TASK REQUIREMENTS = Nothing in the data may be altered; copy it all exactly.

MATERIAL FOR THIS EXERCISE =
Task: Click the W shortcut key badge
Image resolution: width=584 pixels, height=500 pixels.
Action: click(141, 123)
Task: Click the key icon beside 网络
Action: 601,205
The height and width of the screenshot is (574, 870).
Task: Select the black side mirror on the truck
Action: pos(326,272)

COMPLETED TASK =
Task: Click the W shortcut key badge
Image resolution: width=584 pixels, height=500 pixels.
Action: click(141, 123)
Task: Click the key icon beside 网络
Action: 601,205
The height and width of the screenshot is (574, 870).
Task: Select the black side mirror on the truck
Action: pos(326,272)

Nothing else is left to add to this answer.